- Arasiramani Location in Tamil Nadu, India
- Coordinates: 11°32′45″N 77°47′19″E﻿ / ﻿11.54583°N 77.78861°E
- Country: India
- State: Tamil Nadu
- District: Salem
- Taluk: Sankagiri

Area
- • Total: 28.6 km^{2} (11.0 sq mi)

Population (2011)
- • Total: 14,834
- • Density: 519/km^{2} (1,340/sq mi)

Languages
- • Official: Tamil
- Time zone: UTC+5:30 (IST)

= Arasiramani =

Arasiramani is a panchayat town in Sankari taluk of Salem district in the Indian state of Tamil Nadu. It is one of the 15 panchayat towns in the district. Spread across an area of 28.6 km2, it had a population of 14,834 individuals as per the 2011 census.
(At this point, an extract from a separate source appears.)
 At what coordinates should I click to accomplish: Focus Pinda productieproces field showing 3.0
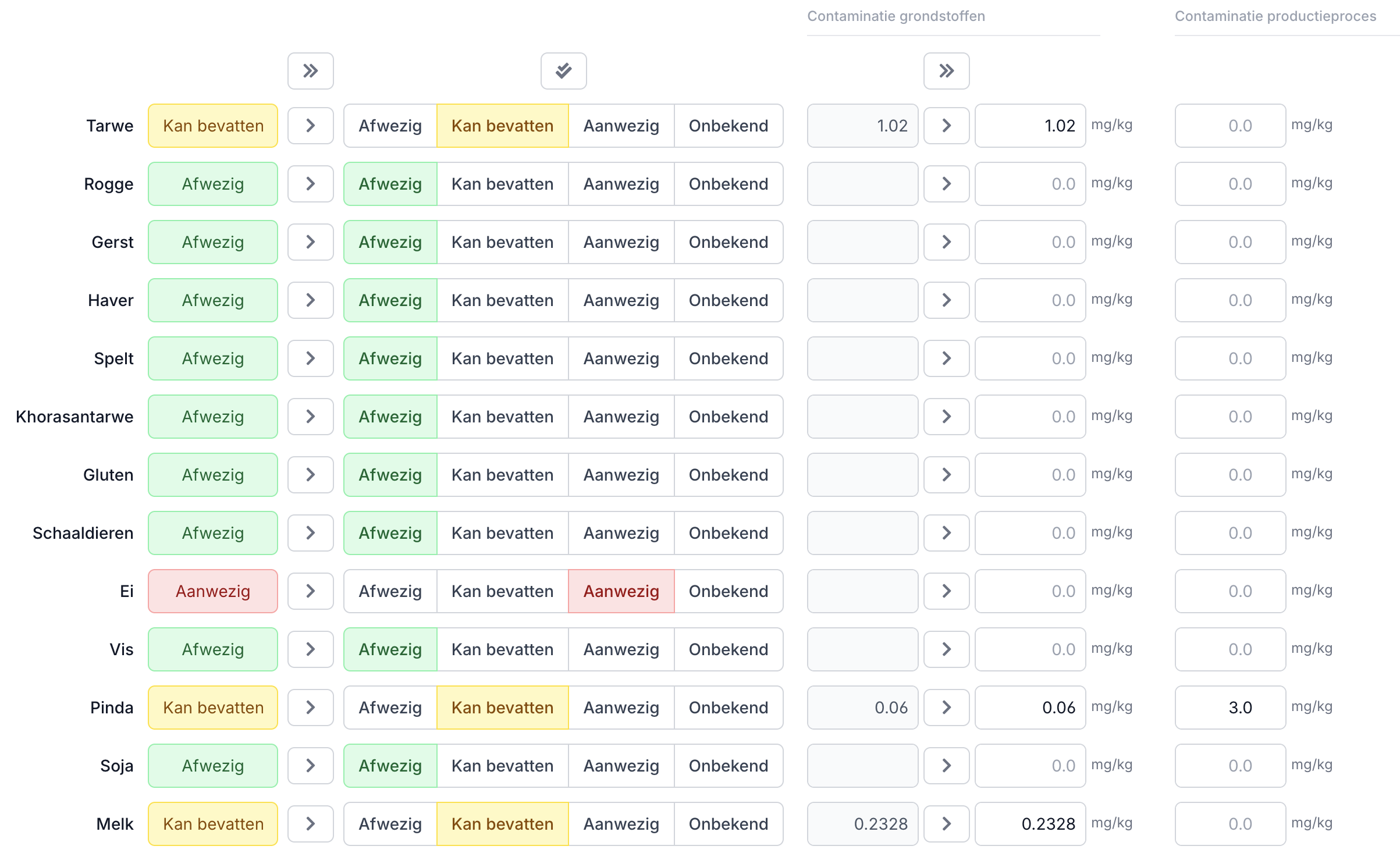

== Geography and administration ==
Arasiramani is located in Sankari taluk of Salem district in the Indian state of Tamil Nadu. Spread across an area of 28.6 km2, it is one of the 15 panchayat towns in the district. Established in 1969, the town panchayat is sub-divided into 15 wards. It is headed by a chairperson, who is elected by the members, who are chosen through direct elections. The town forms part of the Sankari Assembly constituency that elects its member to the Tamil Nadu legislative assembly and the Namakkal Lok Sabha constituency that elects its member to the Parliament of India.

==Demographics==
As per the 2011 census, Arasiramani had a population of14,834 individuals across 3,970 households. The population saw a marginal increase compared to the previous census in 2001 when 13,815 inhabitants were registered. The population consisted of 7,665 males and 7,169 females. About 1,195 individuals were below the age of six years. About 7.2% of the population belonged to scheduled castes. The entire population is classified as urban. The town has an average literacy rate of 63.3%.

About 54.9% of the eligible population were employed, of which majority were involved in agriculture and allied activities. Hinduism was the majority religion which was followed by 99.2% of the population, with Christianity (0.6%) and Islam (0.1%) being minor religions.